Results reported by other authors varied according to the postoperative period at time of measurement. Kirchhoff et al.9 reported a significant (p <0.001) increase in the corneal volume (15.5%) 6 hours after phacoemulsification. An average drop of 5.05 mm3 (6.01%) then happened within 24 hours (values returned to almost half between pre operativeand 6 hours postoperative values), volume drop was also significant (p <0.001). Increased corneal volume was slightly higher than increased corneal thickness that increased  postoperatively by 13.9% that then decreased within 24 hagain by 6.6%. In their work, Suzuki et al.5 reported results of increased corneal volume 1 month afte rphacoemulsification. Through their diagrams, the percentage of increased volume did not exceed 3% for any of the 3 participated surgeons. A result that was close to our results.

When we compared changes in CD to changes in corneal volume, results showed that cell density change has reverse proportional correlation with corneal volume change as decrease in cell density postoperatively lead to significant increase in corneal volume (P= 0.001).

Relatively similar results were reported by Lundberg et al.18, as they found a strong correlation between the central corneal swelling at day 1 postoperative and the central corneal endothelial cell loss at 3 months. Rather than the corneal volume, they measured the central corneal thickness using both ultrasound pachymetry and Orbscan II. They concluded that measurement of the difference in pachymetry at day 1 postoperative is a useful way for assessment of the effects induced by the phacoemulsification procedure on the corneal endothelium.

In contrary to our reported correlation, Suzuki et al.5 mentioned that increases recorded for the 10-mm corneal volumes occurred similarly with included surgeons although a little decreasing rate for the central CD was noticed with the third surgeon. The correlation between these two parameters was analyzed among all subjects, but no statistically significant correlations were found.

Later on, Suzuki et al.10 introduced the VSI and concluded that it can be  helpful in assessment of the corneal endothelium functions  following phacoemulsification. In their study, an immediate post-operative increase in the VSI with slow decreasing as time passed, suggesting significant changes in the the residual corneal endothelium function  following phacoemulsification until it reaches a constant level.

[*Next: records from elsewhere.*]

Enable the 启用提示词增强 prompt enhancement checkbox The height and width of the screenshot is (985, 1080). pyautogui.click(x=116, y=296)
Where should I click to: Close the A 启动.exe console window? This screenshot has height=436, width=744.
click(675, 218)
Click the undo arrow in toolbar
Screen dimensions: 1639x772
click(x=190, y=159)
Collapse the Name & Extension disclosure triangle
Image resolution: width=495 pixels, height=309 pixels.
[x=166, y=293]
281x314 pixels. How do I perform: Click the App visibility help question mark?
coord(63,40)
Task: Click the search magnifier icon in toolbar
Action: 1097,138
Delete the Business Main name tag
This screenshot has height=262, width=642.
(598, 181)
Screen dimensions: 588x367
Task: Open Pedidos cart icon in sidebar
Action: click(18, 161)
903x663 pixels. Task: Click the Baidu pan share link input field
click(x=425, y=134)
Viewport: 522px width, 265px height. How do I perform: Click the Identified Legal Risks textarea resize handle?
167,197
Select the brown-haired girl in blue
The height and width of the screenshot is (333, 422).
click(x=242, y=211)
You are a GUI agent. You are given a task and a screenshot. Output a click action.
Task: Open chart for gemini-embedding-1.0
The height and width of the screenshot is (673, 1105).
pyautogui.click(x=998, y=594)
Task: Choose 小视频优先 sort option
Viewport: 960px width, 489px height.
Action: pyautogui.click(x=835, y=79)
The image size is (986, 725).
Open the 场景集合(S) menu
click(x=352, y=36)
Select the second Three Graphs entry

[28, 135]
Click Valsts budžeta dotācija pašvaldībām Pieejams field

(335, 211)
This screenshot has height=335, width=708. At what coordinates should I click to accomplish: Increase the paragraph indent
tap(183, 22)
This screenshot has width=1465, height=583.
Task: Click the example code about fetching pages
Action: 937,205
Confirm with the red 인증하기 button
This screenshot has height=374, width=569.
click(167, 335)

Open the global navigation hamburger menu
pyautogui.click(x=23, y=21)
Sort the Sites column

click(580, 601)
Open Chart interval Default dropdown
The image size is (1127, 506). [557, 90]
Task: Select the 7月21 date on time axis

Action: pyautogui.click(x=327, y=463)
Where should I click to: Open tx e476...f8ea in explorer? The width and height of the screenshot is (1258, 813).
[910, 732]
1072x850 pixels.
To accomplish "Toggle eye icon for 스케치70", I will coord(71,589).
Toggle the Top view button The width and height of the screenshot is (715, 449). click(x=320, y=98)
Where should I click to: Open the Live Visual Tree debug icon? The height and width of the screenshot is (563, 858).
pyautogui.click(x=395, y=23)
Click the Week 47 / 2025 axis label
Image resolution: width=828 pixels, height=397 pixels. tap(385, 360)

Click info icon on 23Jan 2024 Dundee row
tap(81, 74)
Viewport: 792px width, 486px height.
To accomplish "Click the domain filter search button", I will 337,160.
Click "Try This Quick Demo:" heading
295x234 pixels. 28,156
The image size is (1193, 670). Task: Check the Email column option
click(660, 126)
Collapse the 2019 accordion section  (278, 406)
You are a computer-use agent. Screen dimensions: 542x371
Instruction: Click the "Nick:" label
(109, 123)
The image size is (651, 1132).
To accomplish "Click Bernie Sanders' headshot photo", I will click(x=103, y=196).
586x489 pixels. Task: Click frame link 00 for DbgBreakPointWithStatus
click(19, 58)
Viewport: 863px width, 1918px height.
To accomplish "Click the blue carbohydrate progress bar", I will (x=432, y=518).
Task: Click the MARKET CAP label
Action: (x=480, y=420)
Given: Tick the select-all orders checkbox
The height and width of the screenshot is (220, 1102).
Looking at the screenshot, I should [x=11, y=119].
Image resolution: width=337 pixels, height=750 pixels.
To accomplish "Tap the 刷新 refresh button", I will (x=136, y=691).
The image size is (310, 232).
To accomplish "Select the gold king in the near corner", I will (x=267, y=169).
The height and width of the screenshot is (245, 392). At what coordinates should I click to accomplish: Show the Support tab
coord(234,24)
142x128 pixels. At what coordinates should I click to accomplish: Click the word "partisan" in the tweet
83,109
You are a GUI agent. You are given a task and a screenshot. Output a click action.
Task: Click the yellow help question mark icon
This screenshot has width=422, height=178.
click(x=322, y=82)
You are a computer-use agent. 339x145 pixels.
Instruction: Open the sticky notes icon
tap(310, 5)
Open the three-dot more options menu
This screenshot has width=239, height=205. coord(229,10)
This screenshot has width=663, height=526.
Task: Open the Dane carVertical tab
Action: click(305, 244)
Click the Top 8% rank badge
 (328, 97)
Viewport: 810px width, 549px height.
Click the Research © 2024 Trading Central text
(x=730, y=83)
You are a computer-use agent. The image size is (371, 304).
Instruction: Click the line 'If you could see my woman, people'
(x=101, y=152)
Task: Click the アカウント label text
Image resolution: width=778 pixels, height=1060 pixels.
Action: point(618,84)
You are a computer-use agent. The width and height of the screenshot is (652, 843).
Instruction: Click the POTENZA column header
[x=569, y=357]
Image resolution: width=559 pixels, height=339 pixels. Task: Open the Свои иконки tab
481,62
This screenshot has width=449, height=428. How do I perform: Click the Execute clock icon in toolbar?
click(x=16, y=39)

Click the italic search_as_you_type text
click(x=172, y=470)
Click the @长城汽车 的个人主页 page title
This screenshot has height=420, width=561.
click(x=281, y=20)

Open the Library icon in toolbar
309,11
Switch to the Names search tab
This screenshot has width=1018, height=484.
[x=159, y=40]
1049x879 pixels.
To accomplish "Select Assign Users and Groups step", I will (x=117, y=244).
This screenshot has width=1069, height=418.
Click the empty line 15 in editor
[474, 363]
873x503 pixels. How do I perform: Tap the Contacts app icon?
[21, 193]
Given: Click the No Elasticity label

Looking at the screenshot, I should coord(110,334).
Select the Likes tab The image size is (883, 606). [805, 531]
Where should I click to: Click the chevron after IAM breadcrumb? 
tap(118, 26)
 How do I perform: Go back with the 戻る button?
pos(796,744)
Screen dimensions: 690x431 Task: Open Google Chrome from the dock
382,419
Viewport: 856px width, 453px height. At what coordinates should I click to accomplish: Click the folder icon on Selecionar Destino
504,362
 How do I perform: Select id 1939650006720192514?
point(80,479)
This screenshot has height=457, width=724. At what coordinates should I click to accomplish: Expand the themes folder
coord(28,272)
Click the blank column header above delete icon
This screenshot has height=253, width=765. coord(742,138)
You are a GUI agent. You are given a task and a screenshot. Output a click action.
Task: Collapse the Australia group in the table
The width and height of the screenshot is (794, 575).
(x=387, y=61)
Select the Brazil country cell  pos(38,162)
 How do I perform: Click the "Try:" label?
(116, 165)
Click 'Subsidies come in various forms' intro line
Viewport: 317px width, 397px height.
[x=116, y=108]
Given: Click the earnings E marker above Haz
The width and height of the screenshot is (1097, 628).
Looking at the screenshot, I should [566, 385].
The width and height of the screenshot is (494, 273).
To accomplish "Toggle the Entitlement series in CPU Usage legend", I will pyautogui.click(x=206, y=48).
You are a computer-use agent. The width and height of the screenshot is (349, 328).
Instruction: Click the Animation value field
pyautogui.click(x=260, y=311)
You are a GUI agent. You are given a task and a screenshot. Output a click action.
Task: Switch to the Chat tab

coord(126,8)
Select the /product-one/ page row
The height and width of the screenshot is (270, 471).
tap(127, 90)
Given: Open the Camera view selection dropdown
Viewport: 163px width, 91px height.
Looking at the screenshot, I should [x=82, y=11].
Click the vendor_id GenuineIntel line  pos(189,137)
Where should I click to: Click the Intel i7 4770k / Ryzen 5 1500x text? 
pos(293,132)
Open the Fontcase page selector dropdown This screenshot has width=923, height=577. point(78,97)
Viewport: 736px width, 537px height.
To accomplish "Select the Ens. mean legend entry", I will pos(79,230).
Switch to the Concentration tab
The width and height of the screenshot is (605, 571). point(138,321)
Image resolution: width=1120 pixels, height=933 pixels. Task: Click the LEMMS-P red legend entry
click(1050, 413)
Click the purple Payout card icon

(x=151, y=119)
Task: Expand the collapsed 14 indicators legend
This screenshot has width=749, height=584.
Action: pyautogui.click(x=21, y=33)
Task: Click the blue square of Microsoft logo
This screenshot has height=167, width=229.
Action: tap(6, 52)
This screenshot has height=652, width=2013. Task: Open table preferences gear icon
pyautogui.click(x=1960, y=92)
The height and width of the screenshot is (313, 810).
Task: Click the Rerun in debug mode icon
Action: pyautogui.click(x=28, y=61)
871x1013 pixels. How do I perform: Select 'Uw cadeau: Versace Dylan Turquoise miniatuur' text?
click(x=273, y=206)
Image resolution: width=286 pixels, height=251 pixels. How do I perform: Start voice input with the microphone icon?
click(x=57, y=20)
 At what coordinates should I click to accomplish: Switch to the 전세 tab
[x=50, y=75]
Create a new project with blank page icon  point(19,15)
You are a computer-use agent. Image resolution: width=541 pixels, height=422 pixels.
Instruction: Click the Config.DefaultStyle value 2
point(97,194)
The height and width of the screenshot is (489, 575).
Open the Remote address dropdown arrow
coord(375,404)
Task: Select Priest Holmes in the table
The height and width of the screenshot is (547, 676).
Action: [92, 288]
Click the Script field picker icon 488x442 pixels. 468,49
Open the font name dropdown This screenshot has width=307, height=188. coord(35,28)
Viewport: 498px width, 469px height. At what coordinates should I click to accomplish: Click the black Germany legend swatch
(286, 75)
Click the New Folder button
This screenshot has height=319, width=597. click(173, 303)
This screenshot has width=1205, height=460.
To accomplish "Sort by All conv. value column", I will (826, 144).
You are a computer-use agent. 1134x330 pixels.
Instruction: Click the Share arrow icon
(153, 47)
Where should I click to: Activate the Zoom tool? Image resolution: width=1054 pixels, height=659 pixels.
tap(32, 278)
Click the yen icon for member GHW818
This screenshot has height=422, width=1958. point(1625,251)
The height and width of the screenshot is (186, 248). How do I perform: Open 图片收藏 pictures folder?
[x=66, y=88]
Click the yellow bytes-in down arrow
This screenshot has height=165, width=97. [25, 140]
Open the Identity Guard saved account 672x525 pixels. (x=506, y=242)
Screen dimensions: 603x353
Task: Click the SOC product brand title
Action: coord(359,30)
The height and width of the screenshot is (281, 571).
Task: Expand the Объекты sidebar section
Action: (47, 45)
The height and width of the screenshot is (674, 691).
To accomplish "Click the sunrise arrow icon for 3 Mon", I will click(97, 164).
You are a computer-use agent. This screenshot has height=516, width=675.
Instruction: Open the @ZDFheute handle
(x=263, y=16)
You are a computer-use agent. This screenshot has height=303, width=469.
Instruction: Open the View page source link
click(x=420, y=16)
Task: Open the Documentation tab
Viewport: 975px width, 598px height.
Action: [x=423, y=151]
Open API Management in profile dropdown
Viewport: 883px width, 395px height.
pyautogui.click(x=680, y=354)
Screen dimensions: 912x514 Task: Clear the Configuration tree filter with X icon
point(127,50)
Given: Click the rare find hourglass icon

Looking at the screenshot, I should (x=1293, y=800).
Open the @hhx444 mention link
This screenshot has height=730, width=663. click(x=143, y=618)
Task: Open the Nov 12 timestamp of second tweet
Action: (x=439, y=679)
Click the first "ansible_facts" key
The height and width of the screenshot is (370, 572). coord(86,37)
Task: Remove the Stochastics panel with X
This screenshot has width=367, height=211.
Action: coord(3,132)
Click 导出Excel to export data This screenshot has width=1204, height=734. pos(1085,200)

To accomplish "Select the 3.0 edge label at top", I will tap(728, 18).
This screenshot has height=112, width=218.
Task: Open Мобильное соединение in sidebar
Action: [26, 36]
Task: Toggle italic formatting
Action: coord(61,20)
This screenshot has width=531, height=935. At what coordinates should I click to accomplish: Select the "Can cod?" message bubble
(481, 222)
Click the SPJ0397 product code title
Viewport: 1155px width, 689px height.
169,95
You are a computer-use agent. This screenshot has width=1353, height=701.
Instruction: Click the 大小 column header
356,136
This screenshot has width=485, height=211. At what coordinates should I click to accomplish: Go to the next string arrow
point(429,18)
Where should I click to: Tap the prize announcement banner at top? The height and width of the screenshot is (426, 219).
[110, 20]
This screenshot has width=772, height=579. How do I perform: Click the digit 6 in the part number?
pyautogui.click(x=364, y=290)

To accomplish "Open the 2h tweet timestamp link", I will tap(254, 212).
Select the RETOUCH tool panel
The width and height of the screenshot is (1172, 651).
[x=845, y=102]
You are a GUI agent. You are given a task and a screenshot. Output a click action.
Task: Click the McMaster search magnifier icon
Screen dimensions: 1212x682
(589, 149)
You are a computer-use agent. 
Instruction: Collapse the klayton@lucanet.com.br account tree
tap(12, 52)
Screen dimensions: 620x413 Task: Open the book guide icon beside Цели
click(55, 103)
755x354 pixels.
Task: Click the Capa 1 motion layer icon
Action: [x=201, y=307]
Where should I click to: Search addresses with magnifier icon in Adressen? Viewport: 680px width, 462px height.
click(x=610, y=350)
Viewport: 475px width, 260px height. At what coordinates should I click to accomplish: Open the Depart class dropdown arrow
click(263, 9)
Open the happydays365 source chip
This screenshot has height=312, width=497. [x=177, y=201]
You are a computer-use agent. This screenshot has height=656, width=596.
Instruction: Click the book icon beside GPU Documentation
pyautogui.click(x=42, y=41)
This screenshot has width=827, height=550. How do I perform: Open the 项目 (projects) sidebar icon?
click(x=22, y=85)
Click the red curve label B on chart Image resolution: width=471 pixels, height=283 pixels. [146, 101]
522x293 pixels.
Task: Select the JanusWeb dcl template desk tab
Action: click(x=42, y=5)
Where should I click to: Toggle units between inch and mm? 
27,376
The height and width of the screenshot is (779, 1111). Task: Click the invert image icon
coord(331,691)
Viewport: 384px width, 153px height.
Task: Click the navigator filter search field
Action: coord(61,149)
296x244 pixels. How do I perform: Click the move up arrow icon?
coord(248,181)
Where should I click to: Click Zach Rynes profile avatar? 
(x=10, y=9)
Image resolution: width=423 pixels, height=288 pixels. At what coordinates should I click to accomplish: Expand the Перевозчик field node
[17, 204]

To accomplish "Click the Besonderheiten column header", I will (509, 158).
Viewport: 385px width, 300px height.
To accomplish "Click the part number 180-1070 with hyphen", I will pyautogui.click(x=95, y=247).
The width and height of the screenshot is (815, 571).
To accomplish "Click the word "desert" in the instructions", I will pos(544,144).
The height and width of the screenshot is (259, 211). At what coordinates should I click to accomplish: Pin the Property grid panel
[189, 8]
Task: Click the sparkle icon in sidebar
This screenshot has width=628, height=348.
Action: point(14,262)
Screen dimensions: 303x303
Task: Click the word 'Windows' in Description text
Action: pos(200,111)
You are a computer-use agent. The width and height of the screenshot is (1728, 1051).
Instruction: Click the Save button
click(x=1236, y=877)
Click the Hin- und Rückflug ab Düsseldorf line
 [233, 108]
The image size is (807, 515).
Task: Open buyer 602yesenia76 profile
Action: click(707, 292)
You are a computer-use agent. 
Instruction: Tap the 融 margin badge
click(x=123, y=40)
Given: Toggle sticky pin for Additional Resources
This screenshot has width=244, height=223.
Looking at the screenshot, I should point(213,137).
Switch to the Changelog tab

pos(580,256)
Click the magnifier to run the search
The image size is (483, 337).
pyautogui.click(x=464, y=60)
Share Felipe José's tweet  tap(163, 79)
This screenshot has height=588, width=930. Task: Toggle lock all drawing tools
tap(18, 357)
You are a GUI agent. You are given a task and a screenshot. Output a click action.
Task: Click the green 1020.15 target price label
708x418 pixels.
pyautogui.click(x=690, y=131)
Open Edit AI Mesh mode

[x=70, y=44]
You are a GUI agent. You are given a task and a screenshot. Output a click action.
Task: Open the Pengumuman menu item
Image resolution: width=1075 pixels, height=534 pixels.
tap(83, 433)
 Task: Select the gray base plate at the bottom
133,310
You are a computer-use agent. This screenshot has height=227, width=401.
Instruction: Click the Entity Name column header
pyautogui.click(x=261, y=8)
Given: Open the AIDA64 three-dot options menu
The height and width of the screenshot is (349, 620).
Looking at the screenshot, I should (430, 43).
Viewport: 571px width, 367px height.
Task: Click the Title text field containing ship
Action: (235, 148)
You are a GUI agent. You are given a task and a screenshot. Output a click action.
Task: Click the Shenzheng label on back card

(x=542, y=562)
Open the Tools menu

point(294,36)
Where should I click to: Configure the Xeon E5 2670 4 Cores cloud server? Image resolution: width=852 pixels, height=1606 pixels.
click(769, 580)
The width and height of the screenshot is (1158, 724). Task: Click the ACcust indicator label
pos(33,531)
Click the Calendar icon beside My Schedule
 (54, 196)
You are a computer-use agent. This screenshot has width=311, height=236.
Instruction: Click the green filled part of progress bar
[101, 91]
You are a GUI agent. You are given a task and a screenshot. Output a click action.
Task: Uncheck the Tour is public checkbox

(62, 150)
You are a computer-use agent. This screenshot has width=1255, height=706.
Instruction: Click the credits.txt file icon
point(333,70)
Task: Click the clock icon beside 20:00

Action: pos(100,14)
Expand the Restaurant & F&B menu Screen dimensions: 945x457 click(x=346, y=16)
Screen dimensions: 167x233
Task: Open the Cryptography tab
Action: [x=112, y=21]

These findings support a previous report by Ravalico et al.8 who used Anterior segment fluorophotometry, endothelial specular microscopy and ultrasonic pachymetry for evaluation of corneal endothelial function following cataract surgery . Their results indicated a significant increase in the endothelial pump function 7 days following phacoemulsification. Another support was the increased polymegathism and pleomorphism after cataract surgery that was supposed to be an anatomical and functional compensatory mechanism for decreased CD. 19

The software of the instrument used in our work (Sirius®) permits measurement of the corneal volume over 10 mm diameter area. So, evaluation of the VSI was beyond our study, as the calculation of Volume Stress Index was performed using the central CD value combined with the value of 3.0 mm corneal volume. Moreover, the described method of calculating the SVI has supposed that the CD of the central 1 mm2, as measured by available specular microscopes, is representative of CD over the central area of 3 mm diameter (> 7.0 mm2), such point of criticism for VSI is considerable.

CONCLUSION

The corneal volume increase in central corneal ring of 10 mm after phacoemulsification procedure can be agood indicator of the degree of the endothelial damage in the area so corneal volume evaluation is very important for accurate endothelial function evaluation and combined evaluation with specular microscopy and corneal volume is more beneficial and accurate than specular microscopy alone.